Salir a pasear bajo la lluvia
Como si
un arrebato ancestral despertase a la urgencia decidí salir a pasear. Las condiciones
eran las idóneas. Llovía con cierta intensidad, el viento era lo
suficientemente frío y el pavimento resbalaba traicionero. Perfecto, todo
perfecto. El paraguas kilométrico anunciaba un inmediato resquebrajamiento y las
hojas alfombraban las aceras como si de un tapiz procesionario se tratase. Me
calcé los auriculares a la espera de alguna charla radiofónica amena que me
acompañase y decidido a completar los diez mil pasos comencé la ruta. Los pasos
cortos me aseguraban la estabilidad desestabilizada por las ráfagas ventosas y
sentí la carencia de un número impar de manos que pudieran auxiliarme en tan
disparatadas circunstancias. Arreciaba la lluvia y traicioneramente se me
colaba por la nuca ese canalón perfecto que buscaba la rabadilla. Apreté el paso
creyendo que con ello lograría desanimar al aguacero y volví a sentirme
derrotado. No había otra opción que no fuese asumir con cierta dignidad mi
fracaso. Uno más. Y de pronto, como queriendo mostrarse magnánima, apareció.
Ocupaba la cara sur que la dualidad del operario le había asignado y allí
estaba. Su gemela había desaparecido y la sensación de orfandad brillaba a
través de las teclas tanto tiempo en desuso. Colgaba su silencio desde la empuñadura
rojiza que semejaba sangre de batallas acaecidas. El cajetín adolecía del eco
tintineante de las monedas de ayer y la ranura del crédito permanecía intacta.
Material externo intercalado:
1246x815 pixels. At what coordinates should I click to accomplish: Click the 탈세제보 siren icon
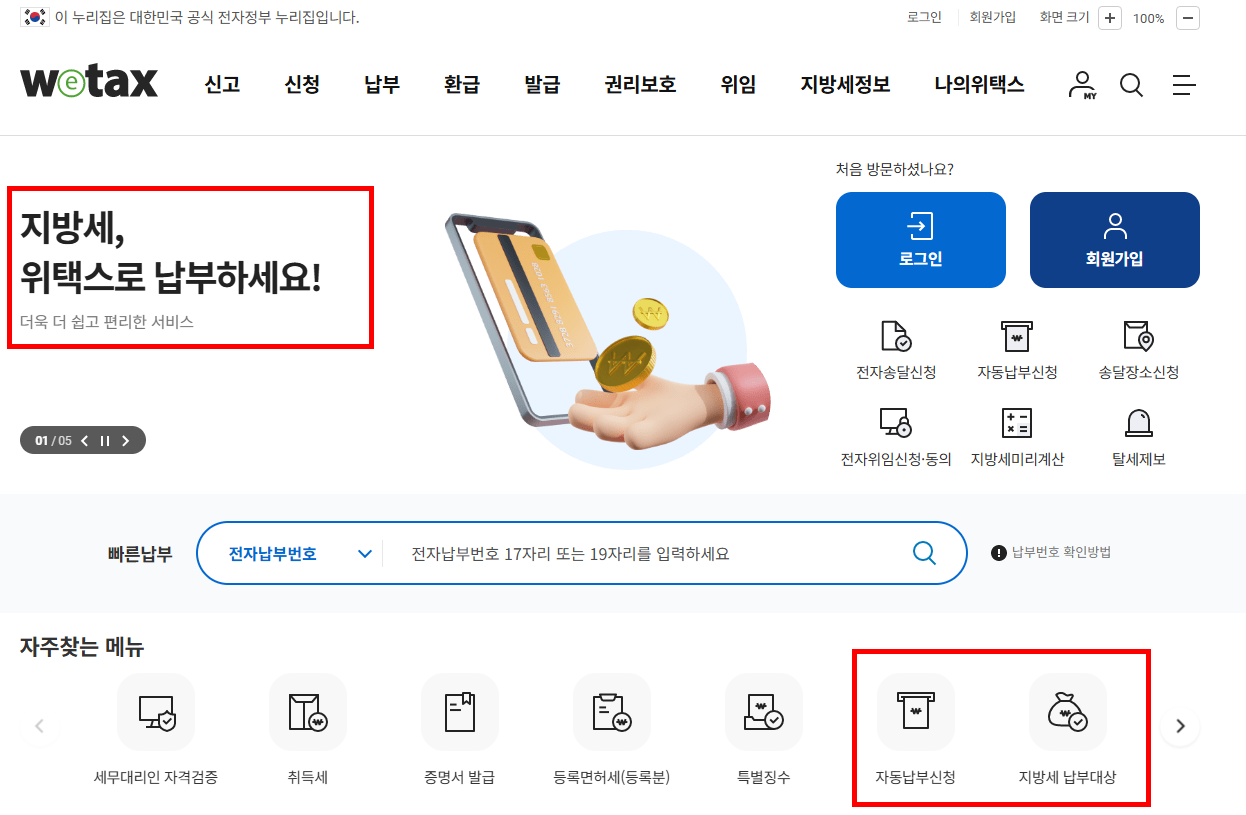click(x=1138, y=423)
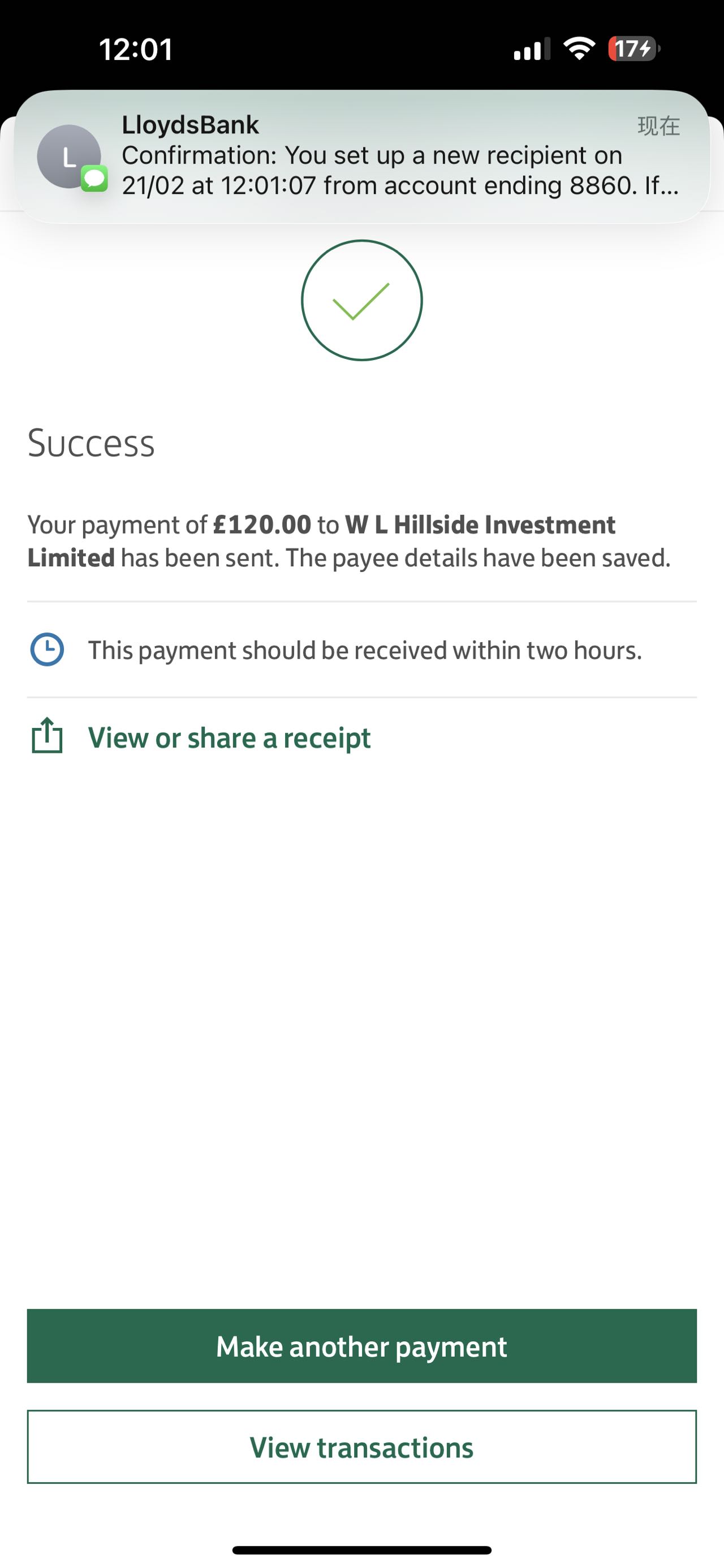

Paré con disimulo bajo el alero de una farmacia y la miré fijamente. Por un
momento sentí deseos de buscar en el monedero para ver de qué modo podía
rescatarla de la ignorancia. Volvían a faltarme manos y tuvo que ser el cuello
quien se ofreciese voluntario a sujetar las varillas húmedas que mal impedían
el goteo. No pude resistirme. Introduje las monedas perdidas y marqué al azar. Uno,
dos, tres, cuatro y cinco fueron los toques que regresaban al auricular
ensangrentado de aquel espray. Por fin, a punto de colgar, una voz respondió
desde el otro lado. No supe qué decir. Se le adivinaban unas cuerdas vocales
tan poco acostumbradas a la charla que por un momento pensé en mentir. Pregunté
por un nombre al azar y al recibir un “se
ha equivocado” por respuesta supe que
había cumplido y dejé que el silencio pusiera fin a un nuevo final de los que
tantos acumulaba. Dentro del impermeable, protegido del aguacero, otro teclado
me miraba absorto sin saber qué decisión me había llevado a actuar así. Cualquier
día de estos, cuando vuelva a llover, se lo explicaré.